While business growth is a challenge faced by just about every business owner, it can be particularly difficult for a small business. It is estimated that more than 70% of small businesses are a one-person operation. Expanding on that typically involves more work, new equipment, possibly additional employees and some cold hard cash. The prospect of tackling all of that and having enough working capital on hand to fuel growth can keep a small business owner up at night.
For many business owners, financing is the scariest part of the equation. Small businesses usually don’t have large reserves of working capital and borrowing money is something business owners try to avoid. When it comes to growing a small business, financing is often viewed as a necessary evil but it doesn’t have to be. Responsible financing can be a valuable stepping stone for taking your business to the next level.
Prepare for Business Growth
When a small business is just getting started, business growth may not be a priority. However, it’s a great time to start laying the groundwork for future financing. Many lenders will only approve financing for established businesses, most requiring at least one year in operation. A small business owner needs to start preparing for growth from their very first day in business.
During the first few years, it’s important to think strategically about building business credit.
Build trade relationships with suppliers: Consistently paying suppliers on time can help establish the creditworthiness of a small business. Follow up with suppliers to make sure they report your credit history to the appropriate business credit bureaus. All major business credit bureaus take these relationships into consideration when evaluating your business credit profile.

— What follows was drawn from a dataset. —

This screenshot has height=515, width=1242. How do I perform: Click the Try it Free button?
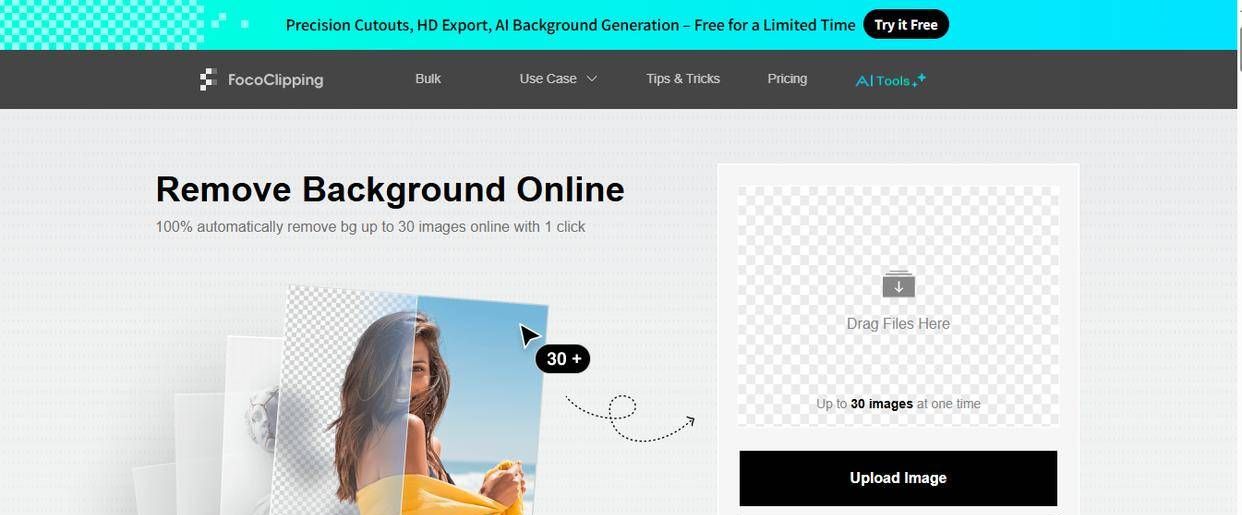tap(906, 25)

Don’t use personal credit for business purposes: This will do nothing when it comes to building your business credit. Get a business credit card and use it when needed. Making timely payments will show that your small business is capable of responsibly handling debt.
One step at a time: While a manageable short-term loan might not provide the capital you need for major growth, it can facilitate smaller growth projects. It can also be a great way to demonstrate good credit behavior. This will show future lenders that you can responsibly manage debt when you are ready to secure financing for larger growth projects.
Borrow for the Right Reasons
Before a business owner tries to secure financing, they need to be sure they have a clear purpose for those funds. Borrowed funds should only be used to create additional value or increase return on investment. It can be tempting to obtain financing just to make day-to-day operations easier, but that isn’t going to increase business and could end up leaving a business owner in unnecessary debt.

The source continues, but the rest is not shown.